***** Exercise inputs
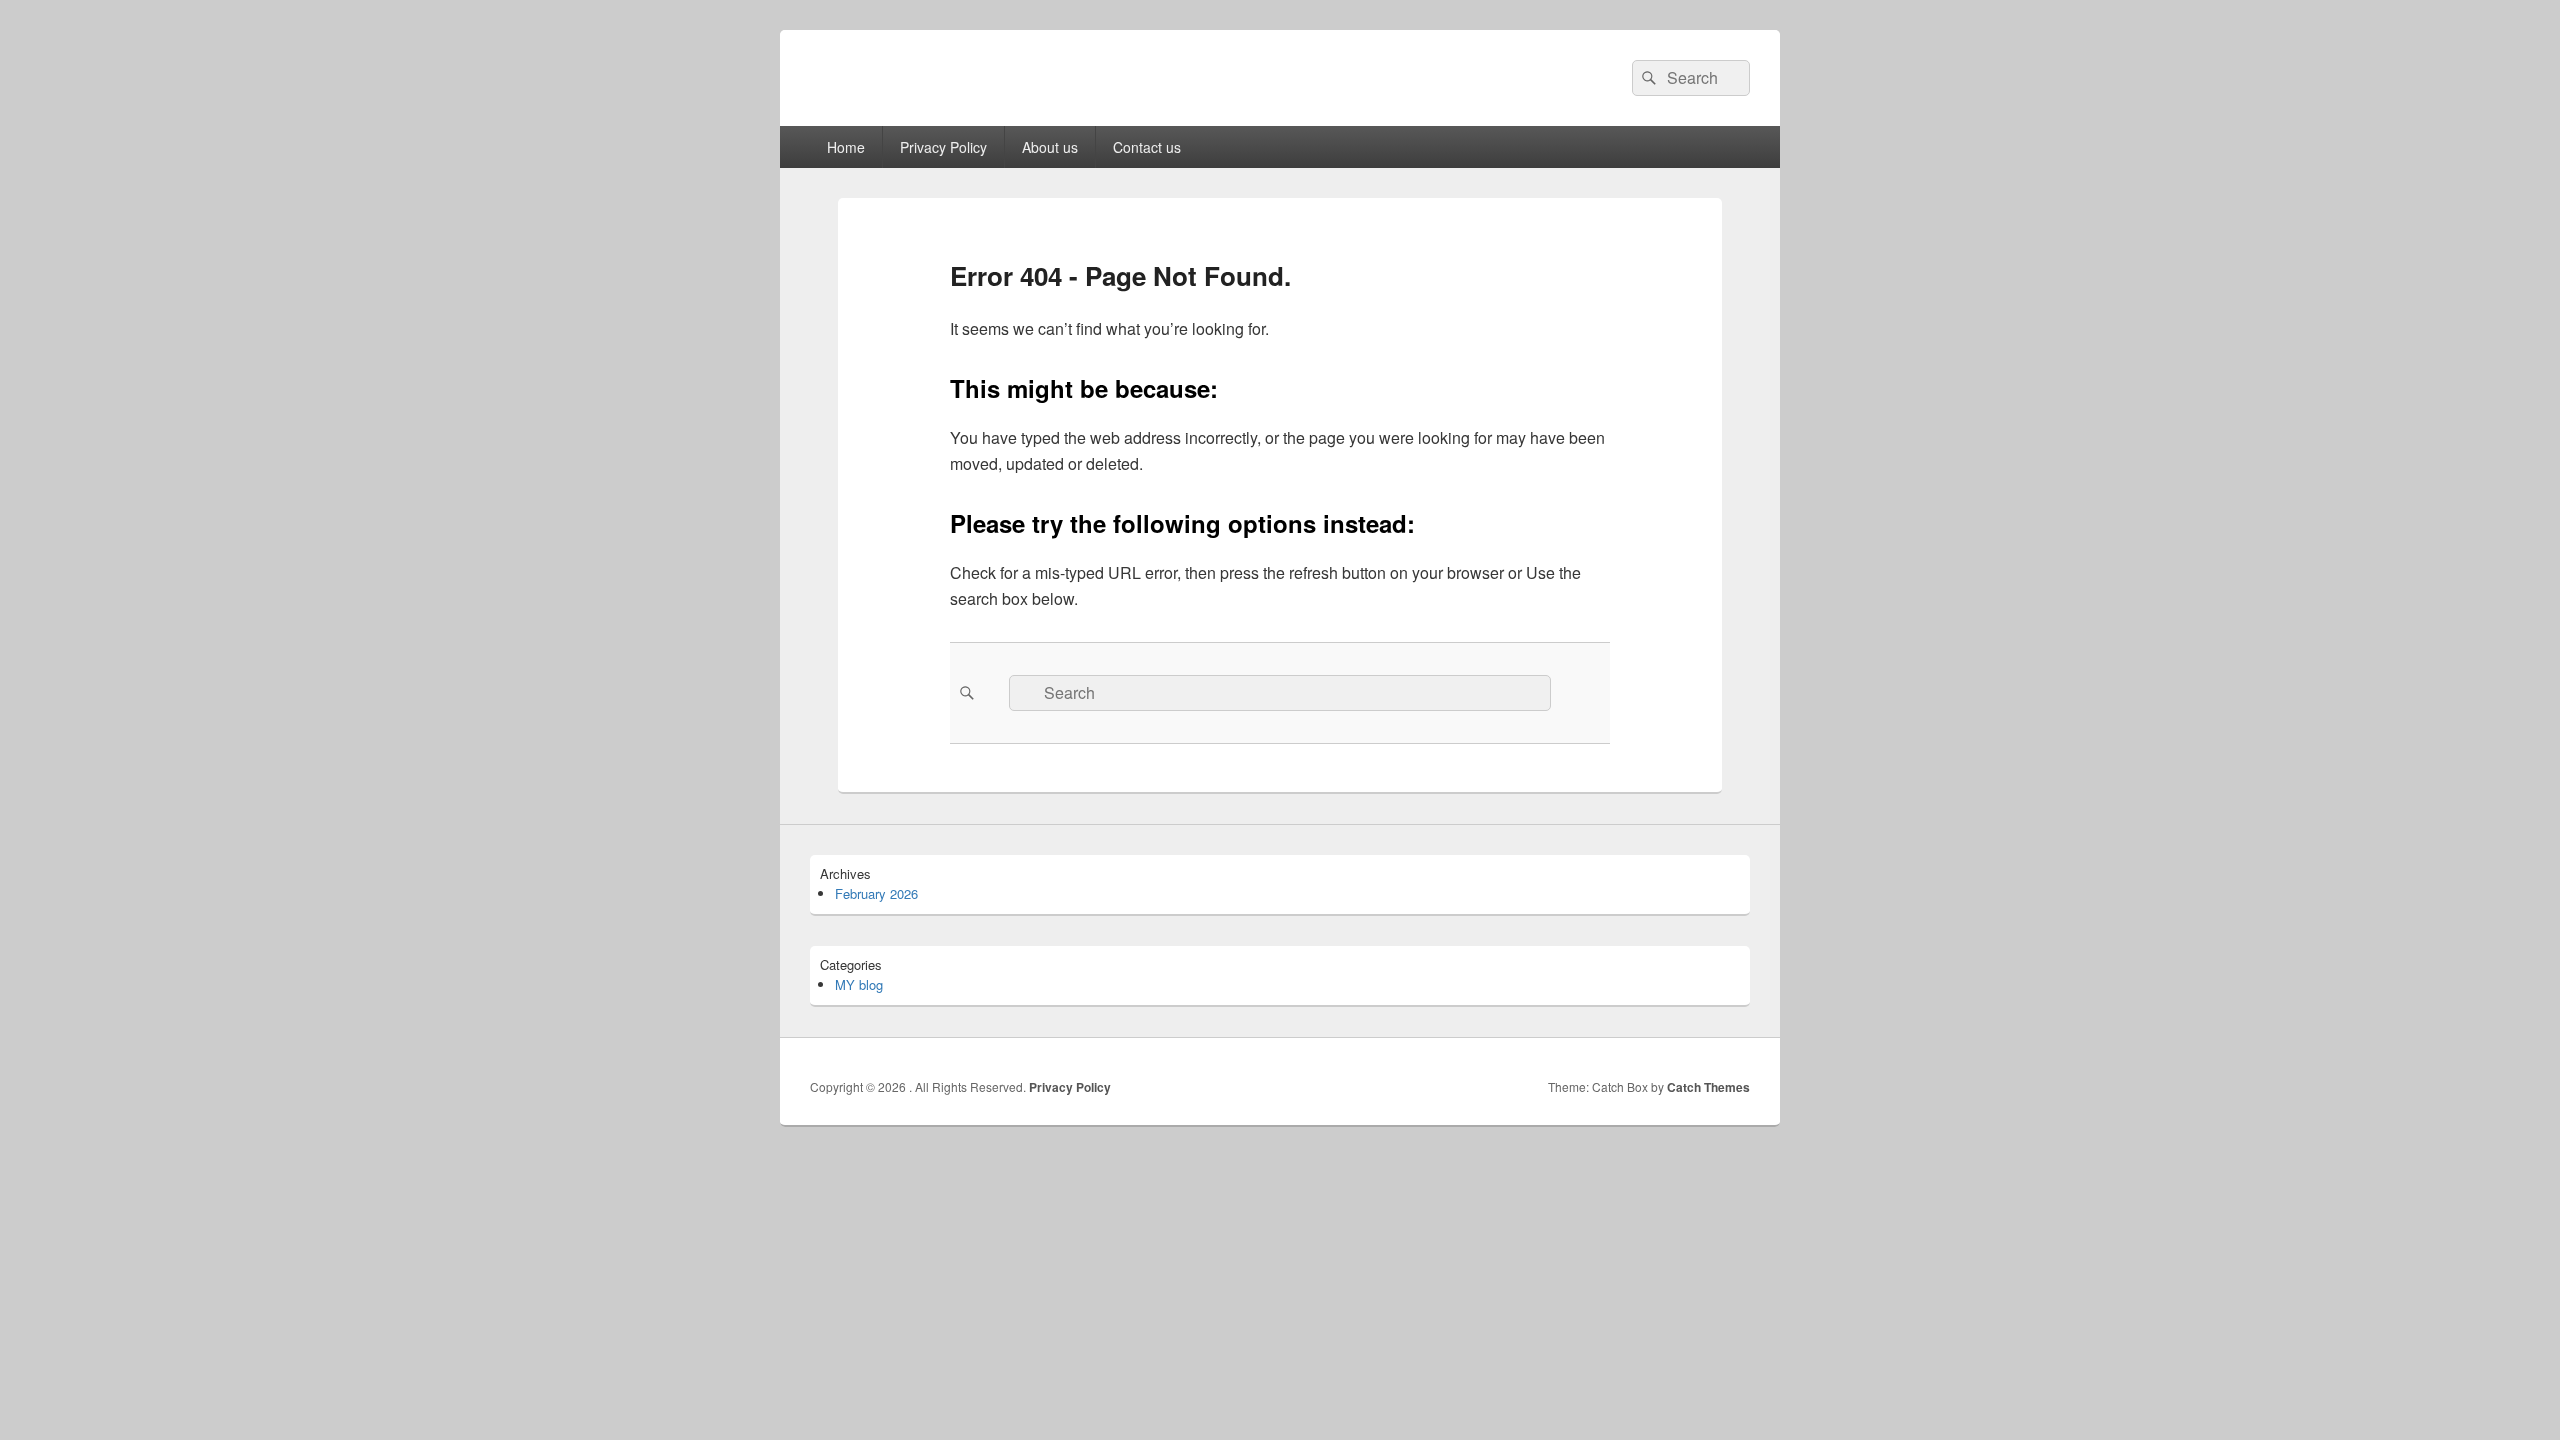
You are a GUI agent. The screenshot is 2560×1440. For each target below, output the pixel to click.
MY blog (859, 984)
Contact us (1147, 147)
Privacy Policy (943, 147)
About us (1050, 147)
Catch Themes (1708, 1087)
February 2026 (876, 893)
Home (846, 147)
**********
***** Exercise inputs
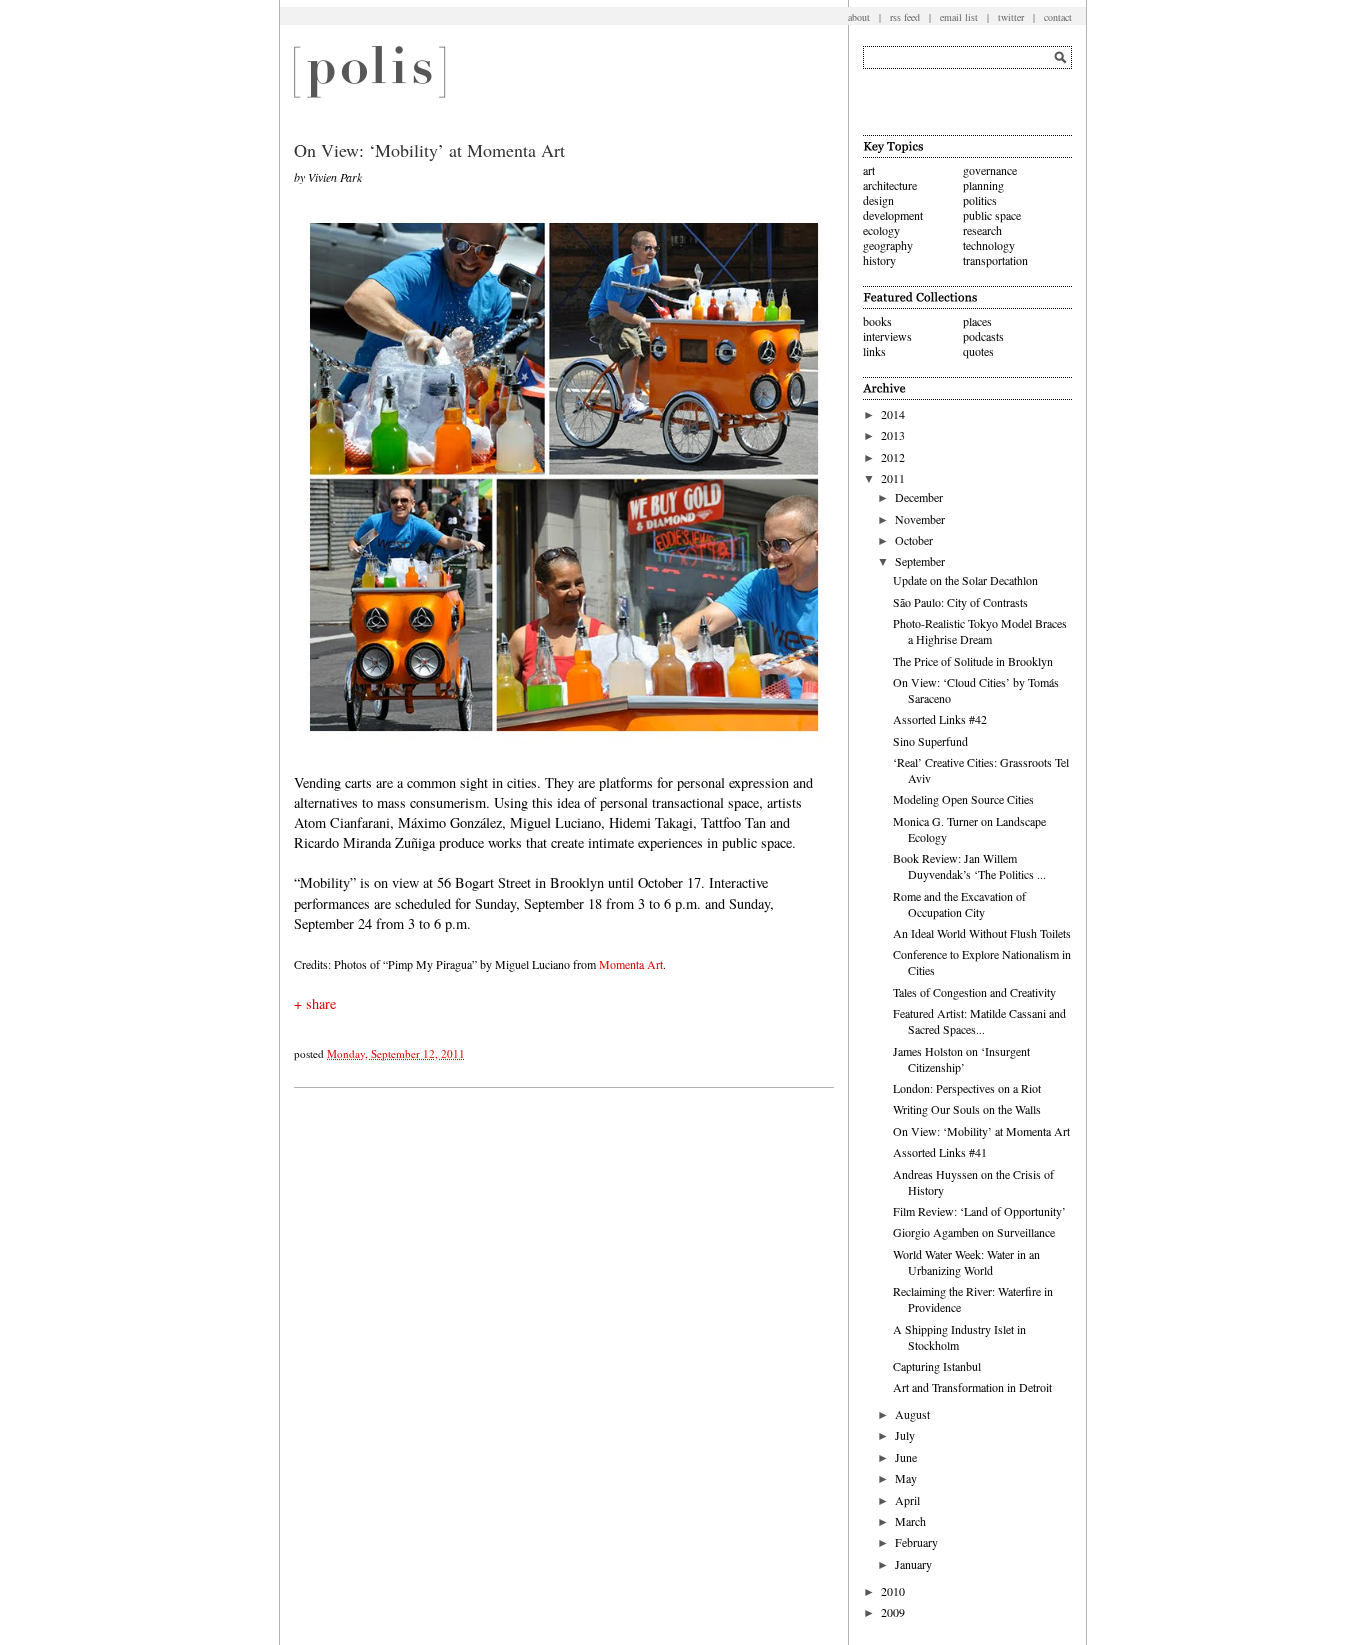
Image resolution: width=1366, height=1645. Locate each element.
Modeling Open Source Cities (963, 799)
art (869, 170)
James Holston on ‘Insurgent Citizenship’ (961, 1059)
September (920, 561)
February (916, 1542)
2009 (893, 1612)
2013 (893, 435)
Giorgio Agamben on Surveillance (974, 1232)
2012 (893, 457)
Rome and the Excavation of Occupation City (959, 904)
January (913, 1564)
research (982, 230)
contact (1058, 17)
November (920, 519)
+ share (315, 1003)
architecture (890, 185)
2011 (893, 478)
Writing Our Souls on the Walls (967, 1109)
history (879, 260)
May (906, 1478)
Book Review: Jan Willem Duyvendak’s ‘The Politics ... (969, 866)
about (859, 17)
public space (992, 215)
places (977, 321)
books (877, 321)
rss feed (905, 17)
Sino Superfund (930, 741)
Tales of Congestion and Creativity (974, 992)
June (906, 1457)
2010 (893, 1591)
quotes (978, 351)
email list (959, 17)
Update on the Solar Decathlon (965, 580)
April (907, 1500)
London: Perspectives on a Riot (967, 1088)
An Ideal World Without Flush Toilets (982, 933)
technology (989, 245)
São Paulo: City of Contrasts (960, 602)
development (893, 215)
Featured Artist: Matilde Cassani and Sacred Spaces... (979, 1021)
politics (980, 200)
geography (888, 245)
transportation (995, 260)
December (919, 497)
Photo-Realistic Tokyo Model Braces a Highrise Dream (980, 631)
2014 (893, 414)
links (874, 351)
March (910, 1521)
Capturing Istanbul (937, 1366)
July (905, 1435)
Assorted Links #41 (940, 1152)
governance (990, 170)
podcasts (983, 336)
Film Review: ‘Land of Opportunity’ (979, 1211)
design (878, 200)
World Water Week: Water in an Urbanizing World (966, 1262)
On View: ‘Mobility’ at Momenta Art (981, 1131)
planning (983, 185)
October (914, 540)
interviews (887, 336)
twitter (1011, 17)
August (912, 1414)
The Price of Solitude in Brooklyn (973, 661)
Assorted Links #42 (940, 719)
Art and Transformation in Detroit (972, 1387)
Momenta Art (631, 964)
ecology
**********
| Work request |
Pull out every line above that holds the word "each".

| Task solution |
You are a GUI agent. The screenshot is 2560×1440. For each target below, output the pixel to click.
Image resolution: width=1366, height=1645. Locate each element.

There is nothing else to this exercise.